One central bank's refusal to contemplate negative interest rates is helping set it apart from developed peers and stoking interest in its world-beating bond market.
The Reserve Bank of Australia's reluctance to contemplate life below zero is helping draw the likes of PGIM and J.P. Morgan Asset Management to the nation's $482 billion sovereign bond market. Australia's 10-year bond yield discount to Treasuries flipped to a premium in March as the Federal Reserve slashed borrowing costs, spurring bets U.S. rates would turn negative next year.
Australian bonds are "competitively well supported and they represent a good storehouse of value that requires less of a leap of faith than most developed markets" to invest in right now, said Robert Tipp, head of global bonds and chief investment strategist at PGIM Fixed Income, which oversees $868 billion. Investors should consider going "long Australia on a core basis."
A gauge of Australian bonds is the best-performing among Group of 10 peer equivalents, showing a 9% total return for the second quarter to June 1, according to Bloomberg Barclays indexes. The nation's 10-year yield was trading at 0.97% on Wednesday vs. 0.7% for equivalent Treasuries.
Anchoring demand for Australian bonds is the RBA's pledge to maintain benchmark 3-year yields at the 0.25% cash rate. That's in stark contrast to regional neighbors New Zealand, where the central bank is openly discussing the possibility of negative rates and Japan where they have been below zero since 2016.
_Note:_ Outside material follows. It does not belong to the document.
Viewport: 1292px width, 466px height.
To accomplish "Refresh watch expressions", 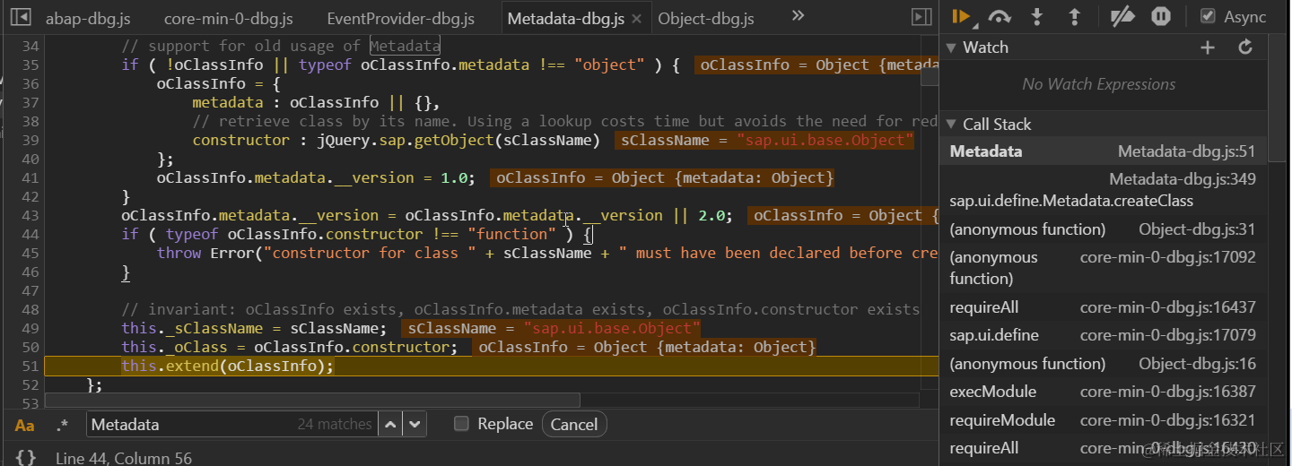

"QE measures and the RBA's posturing on negative rates are helping to keep yields positive and that could be attractive for some," said Raymond Lee, a money manager at Kapstream Capital who is long 3-year Aussie bonds as a hedge for riskier credit bets. "Australia has a yield advantage compared to places like New Zealand, which is open to the idea of negative rates, or even the U.S. where the Fed is keeping yields low."